It doesn't seem right, though, the programs that are coming up as copy once. As soon as I know something I'll pass it on here.

p.s. Not that anyone has commented about it, but I wanted to make sure you all were aware that while I have no problems helping you all out with service issues, I do not (as a rule) get time off the phone to address these issues. The launch day was the exception, and I don't have access to the systems when I'm at home, so I can only work on things when I'm at work and when there are no calls in queue.

I just wanted to make sure you all understood if I don't get back to you for a few days, and ask that you contact customer support if the problem you're having is one that needs a quick responce.

O'kay, I'm done... back to work.


----------



## Miller

jfranklin said:


> A few of you have PMed me about the copy protection bit, but I just wanted to let you all know that I will be checking into that. My contact and I won't both be at work again until Wednesday, so I don't be able to do much until then.
> 
> It doesn't seem right, though, the programs that are coming up as copy once. As soon as I know something I'll pass it on here.
> 
> p.s. Not that anyone has commented about it, but I wanted to make sure you all were aware that while I have no problems helping you all out with service issues, I do not (as a rule) get time off the phone to address these issues. The launch day was the exception, and I don't have access to the systems when I'm at home, so I can only work on things when I'm at work and when there are no calls in queue.
> 
> I just wanted to make sure you all understood if I don't get back to you for a few days, and ask that you contact customer support if the problem you're having is one that needs a quick responce.
> 
> O'kay, I'm done... back to work.


Believe me, we appreciate anything that you can do.


----------



## amyflick

Was anyone told about a bug in the TA when picking it up? The guy came for the service call, and said he'd stopped in at Kingstowne prior to coming here. They told him that there is a bug in the TA that causes some channels to not come in. Apparently the Center Ice channels are part of that. He also said that Kingstowne told him we should be aware of this issue because we were told about it at pickup. Obviously, I wasn't aware of it. If I was, I wouldn't have wasted all that time on the phone with tech support yesterday and wouldn't have had the service call. He said a patch will be pushed to the TA around Jan 15th.

Jody, are you out there and do you know anything about this issue? I just wonder if they told me this because they couldn't figure out why I can't get those channels. At any rate, I've waited so long to get the TA, I can wait a few more weeks for the patch.

- [DATA]
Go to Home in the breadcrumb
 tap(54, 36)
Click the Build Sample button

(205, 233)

...

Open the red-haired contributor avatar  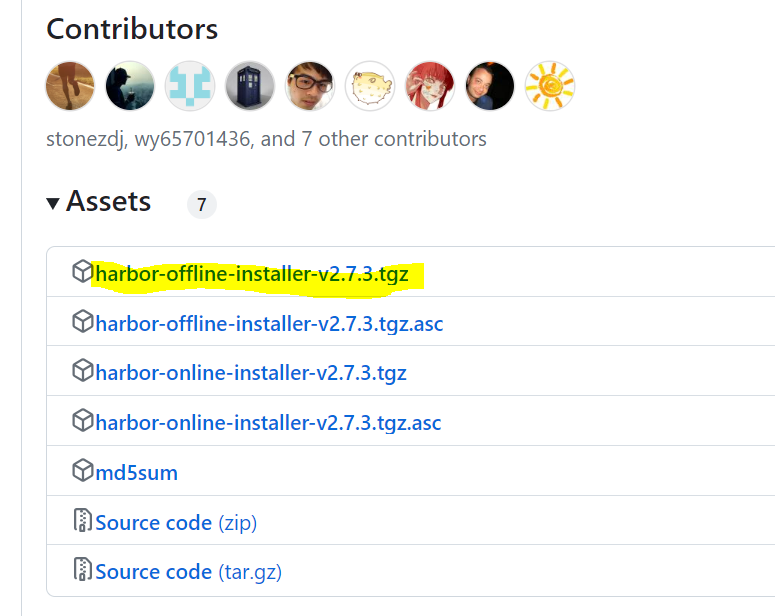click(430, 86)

- [WHAT TO WORK ON]
1 - According to the forum thread, around what date will a patch be pushed to the TA?
2 - Duplicate the passage of the forum thread that begins at the words "Was anyone told" and stops after "around Jan 15th.".
Rely only on the forum thread to respond.

- [TASK-BY-TASK OUTPUTS]
1 - Around Jan 15th.

2 -
Was anyone told about a bug in the TA when picking it up? The guy came for the service call, and said he'd stopped in at Kingstowne prior to coming here. They told him that there is a bug in the TA that causes some channels to not come in. Apparently the Center Ice channels are part of that. He also said that Kingstowne told him we should be aware of this issue because we were told about it at pickup. Obviously, I wasn't aware of it. If I was, I wouldn't have wasted all that time on the phone with tech support yesterday and wouldn't have had the service call. He said a patch will be pushed to the TA around Jan 15th.